*PASSAGE*
The Five Principles for living a (more) meaningful life that come to mind as I remember my friend and mentor should be understood as a methodology, a consistent approach, set of priorities, and practical rules for living. I’m sure he wasn’t perfect at it, and neither should we expect perfection from ourselves or each other.

As we get stronger with these Five Principles, however, life is sure to grow more meaningful.

1. Question Everything

Instead of allowing himself to settle into certainty and lock his mind behind the bars of conviction, my friend was always asking questions. Whether he posed his questions out loud to others or just worked them over in quiet meditation, this principle of interrogating claims, motives, sources, facts and assumptions put him in good company with the Skeptics of classical Greek philosophy who insisted that Reality is not what we think or believe.

Because our knowledge claims are not plucked directly from Reality but constructed in our minds, we can always get a little (or a lot) closer to the way things really are.

This deconstruction process may come across to others as quarrelsome, disrespectful, or even sacrilegious, but only in the degree they have abandoned the quest for Truth to become devotees of idols. My own irritation over having a belief questioned by this visitor’s skeptical curiosity exposed a tendency in me that would take years to overcome.

*DATA SEGMENT*
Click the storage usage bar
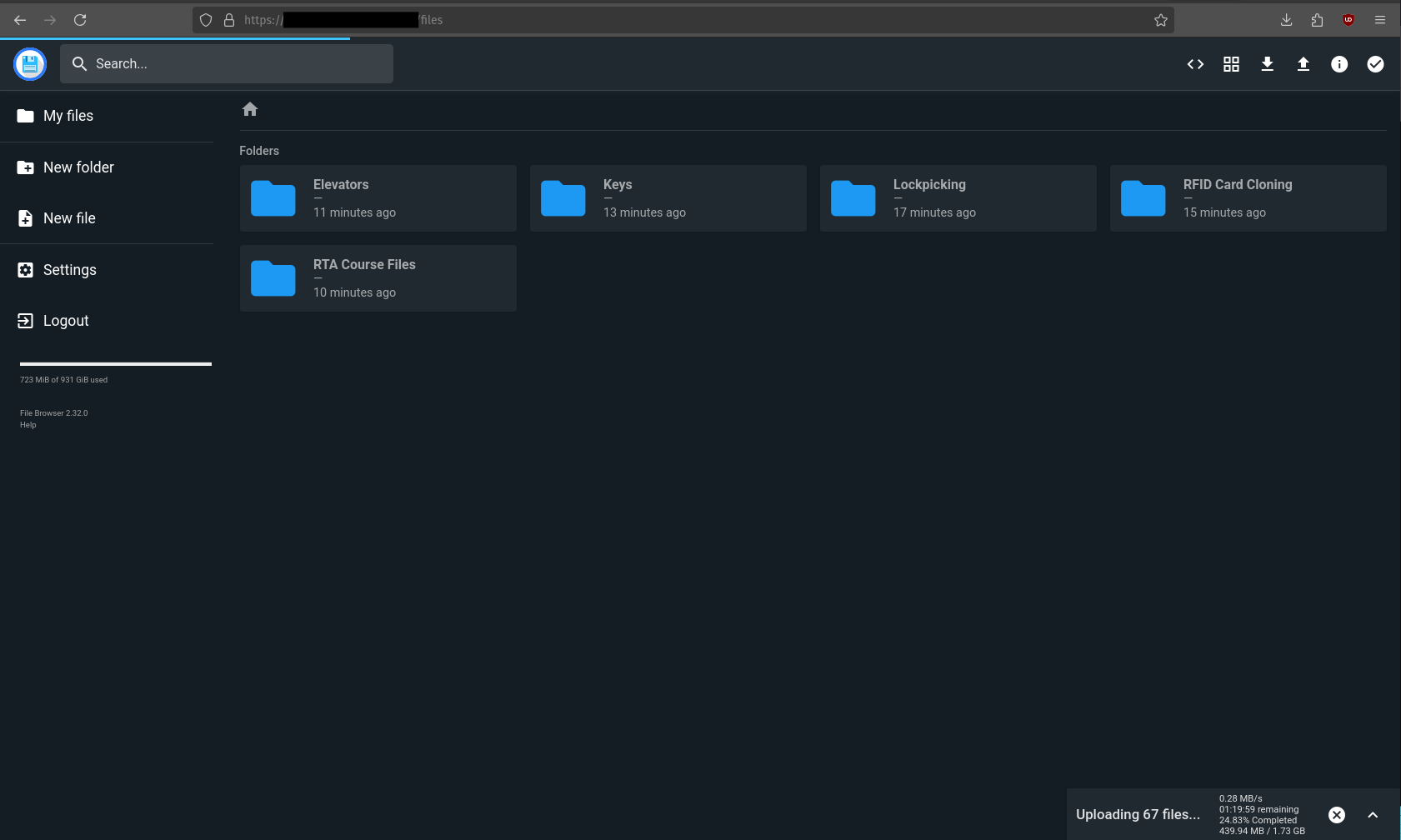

*TASK SET*
[A] Answer these questions about the Five Principles passage:
(i) How does the passage say the Five Principles should be understood?
(ii) Which thinkers of classical Greek philosophy does it say the friend's questioning put him in good company with?
(iii) In what three ways may the deconstruction process come across to others?
[B] Carry on the Five Principles passage, picking up after its final sentence.

*TASK RESPONSES*
[A]
(i) As a methodology, a consistent approach, set of priorities, and practical rules for living.
(ii) The Skeptics.
(iii) As quarrelsome, disrespectful, or even sacrilegious.

[B]
I’m still working on it.

2. Consider Different Perspectives

Once we can break free of conviction by the realization that Reality is not what we think or believe, we begin to develop an appreciation for the variety of angles, opinions, and perspectives out there. Because my friend and mentor was a generation older than me, and because his background experiences and lens on life were so different from mine, his participation in our small group confronted me with the challenge of accommodating a different way of looking at things.

It was an illuminating – and at times bracing – reminder that my claims on Truth were also a matter of perspective, one among many.

Even if we aren’t granted the opportunity to articulate and clarify our perspective in juxtaposition to someone else’s vantage-point of understanding, we can still practice this principle by asking ourselves whether there are other ways of approaching a topic or question of life. Just giving time to imagining what those different approaches might be serves to loosen our grip on the perspective we currently hold.

When practiced in the company of others who see things differently than we do, our perspective has a chance to stretch open for a larger frame on Reality and a longer view on Life.

3. Think It Through

If I call my friend a rationalist, it would not be to suggest that he could only think in binary terms of black and white, this or that, like the zeros and ones of computer code and the digital logic he built his business on as a software developer and entrepreneur. In the spirit of my earlier comments, I might prefer to call him a rational skeptic: someone who used his thinking intelligence to question and test and refine his perspective on things – and help others (like me) do the same.

The practice of thinking things through is about much more than merely reciting our beliefs to ourselves and defending them to others.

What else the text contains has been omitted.